Princeton University will bring back about half of its undergraduate student body for the fall semester. The other half will return (separately) for the spring semester, amid the COVID-19 pandemic. Additionally, most of the college's courses will take place online. Princeton University just announced its plans for the 2020-2021 academic year. 

Coursework and teaching will continue to be largely conducted online and remotely, the school says. Smaller classes and lab work may resume in person on a case-by-case basis.

First-year students (the class of 2020) and rising juniors will be allowed to be on campus for the fall term. In the spring, the college hopes to welcome sophomores and seniors (the class of 2021) to live on campus.

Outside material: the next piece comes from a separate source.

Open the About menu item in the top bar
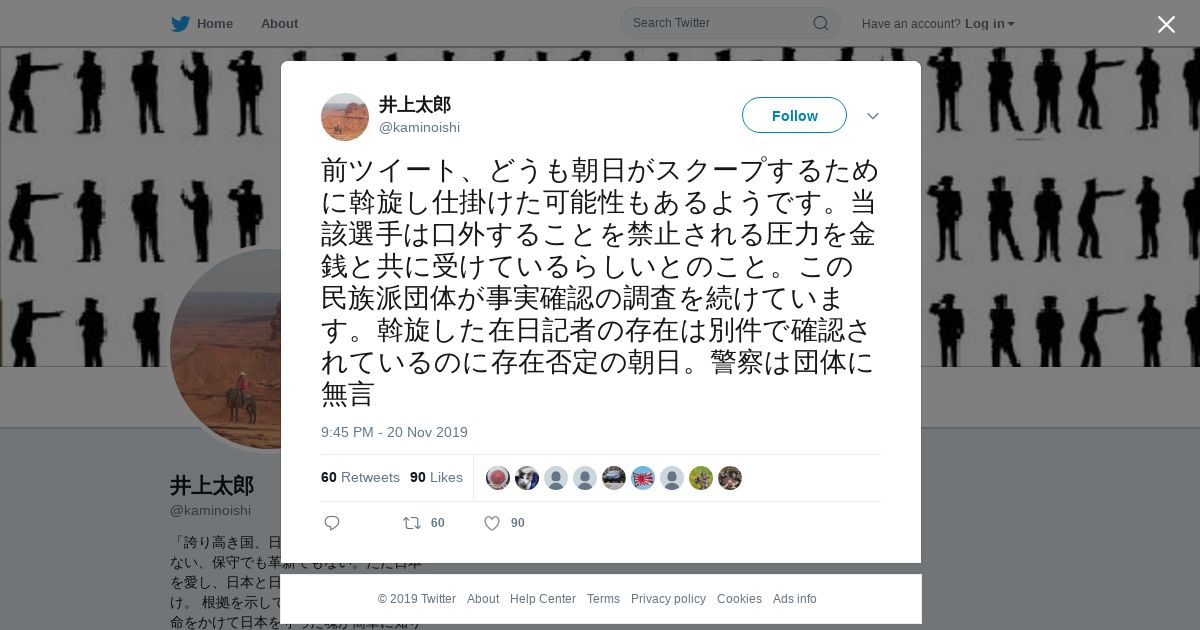 279,24

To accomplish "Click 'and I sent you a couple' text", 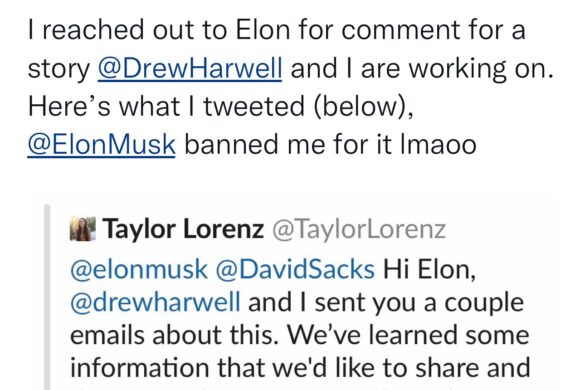I will point(386,303).
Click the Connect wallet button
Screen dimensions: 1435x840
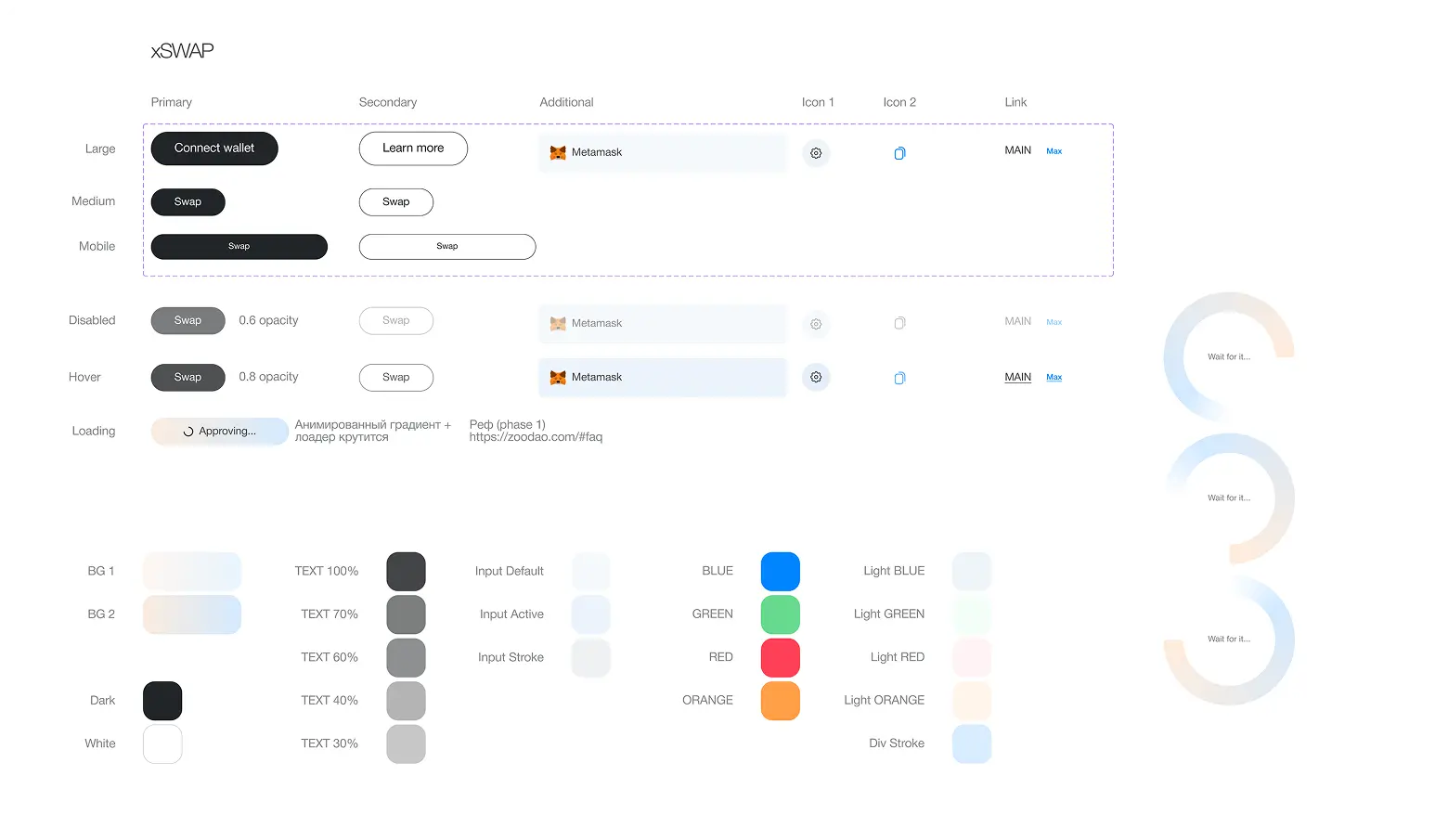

All graduate students will be allowed to return to campus as well. This is all subject to change, of course, as local health guidelines may dictate.

All undergraduates will have the option to complete the entire school year remotely.

"Based on the information now available to us, we believe Princeton will be able to offer all of our undergraduate students at least one semester of on-campus education this academic year, but we will need to do much of our teaching online and remotely," Princeton University's President Chris Eisgruber said on Monday. 

Princeton University is reminding students who do choose to return to campus this year that their life will be much different than a typical college experience. All parties will be prohibited, and many activities will be impermissible as well.

Earlier in the day, Rutgers University announced the college would be primarily offering remote learning this fall. They will only be allowing a limited number of students to return to campus, amid the COVID-19 pandemic.

Princeton will test students for COVID-19 when they arrive and regularly thereafter. Isolation will be mandatory for those who test positive, and anyone who has contact with someone with a positive diagnosis will be required to quarantine.

"This pandemic is among the worst crises ever to hit Princeton or college education more broadly," Eisgruber said in a statement. "While I wish that we might return immediately to the kind of campus life that we enjoyed when March 2020 began, this moment imposes different responsibilities upon us."

As a result of the virus, the college's academic calendar has also been modified to reduce travel risks associated with the virus. The academic year will resume on August 31 (two days earlier than previously planned). Fall break will be converted into a long weekend, and all students will be asked to leave campus BEFORE Thanksgiving as examinations will all be remote.

Undergraduate tuition for the upcoming school year, by the way, will be reduced by ten percent for this academic year.